Russia survived the chernukha era, and though there have been moments over the past twenty years that censorship again loomed, in post-Soviet times it seemed like Russian literature was going to be able to embrace a larger spectrum of linguistic options. In print and on the internet, profanity and perversity have prospered. Do I want to read Vladimir Sorokin's fiction about excrement, or about clones of Russian leaders who have anal sex? No. Do I want to teach it? No. Do I want it to exist? Absolutely. Not everyone agrees: in 2002 Sorokin was accused of pornography for his Blue Lard, and all over the world readers began to anticipate the renewal of Soviet-style censorship. And there were book burnings, but no one was put on trial or sent to Siberia.
However, in recent years, the lax standards of the post-Soviet era have been taken to task. In 2009, for example, Moscow State University professors noticed that in his book The Encyclopedia of the Russian Soul (published in 1998) their alumnus Erofeev had expressed what seemed to them to be extremist, “russophobic” and even genocidal views. Journalist Evgeny Nasyrov explained for the internet newspaper GZT.RU that a politician planned to investigate and even prosecute Erofeev for the contents of that book. The professors who signed an open letter, in Nasyrov’s words, found that “the writer’s already impoverished language … is liberally seasoned with lexicon that violates the norm, with unprintable words. There are pages of the book where [such words] make up approximately 25% [of the text].”[1]
All that is about to end. As reported this week, Putin’s new “bloggers law”—which goes into effect on August 1—includes a section on profanity. Four “vulgar words” will no longer be permitted. The New York Times explains: “(The words, not mentioned in the law either, are crude terms for male and female genitalia, sex and a prostitute.)”[2]

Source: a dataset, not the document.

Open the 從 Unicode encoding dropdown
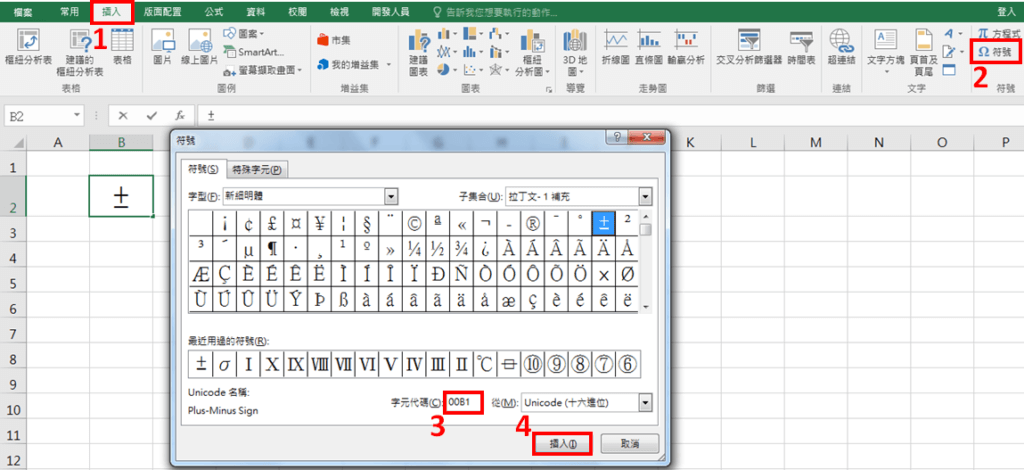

Really? We’re going back to х**, п***а, е****, and б***?
Don’t get me wrong. Even though my children think I have a potty mouth (I do tend to drop things on my toe fairly frequently or have other, unspecifiable reasons to expostulate loudly), I am no fan of profanity. The great and powerful Russian language, as Turgenev had it, has made a lasting impact on world culture even without those nasty words. And although I love postmodernism as much as the next girl, it can be difficult to structure a productive discussion in the university classroom about the “floods of liquid s**t” that engulf downtown Moscow in a story like Viktor Pelevin’s “Vera Pavlovna’s Ninth Dream.”
In the Times, Erofeev has the last word:
“We feel like we are back in kindergarten again when they said, ‘Don’t pee in your bed and don’t eat with your hands and don’t use that word,’ ” said Viktor V. Yerofeyev, a popular writer. “On the one hand, the Russian government says the Russian people are the best. On the other hand, it doesn’t trust the people.”
For lovers of Russian language and literature, for Russian speakers the world over, this is about more than just urinating on the page. And more than just trust. Linguistic norms reflect political, philosophical, existential freedoms. And even though the feces-and-urine school of Russian literature since the collapse of communism really has felt a little bit like kindergarten, the alternative is much, much worse.
[1] E. Nasyrov, “Прокуратура РФ изучит творчество Виктора Ерофеева” (1 October 2009) http://newsland.com/news/detail/id/417771/
[2] Neil MacFarquhar, “Russia Quietly Tightens Reins on Web With ‘Bloggers Law,’” New York Times 6 May 2014.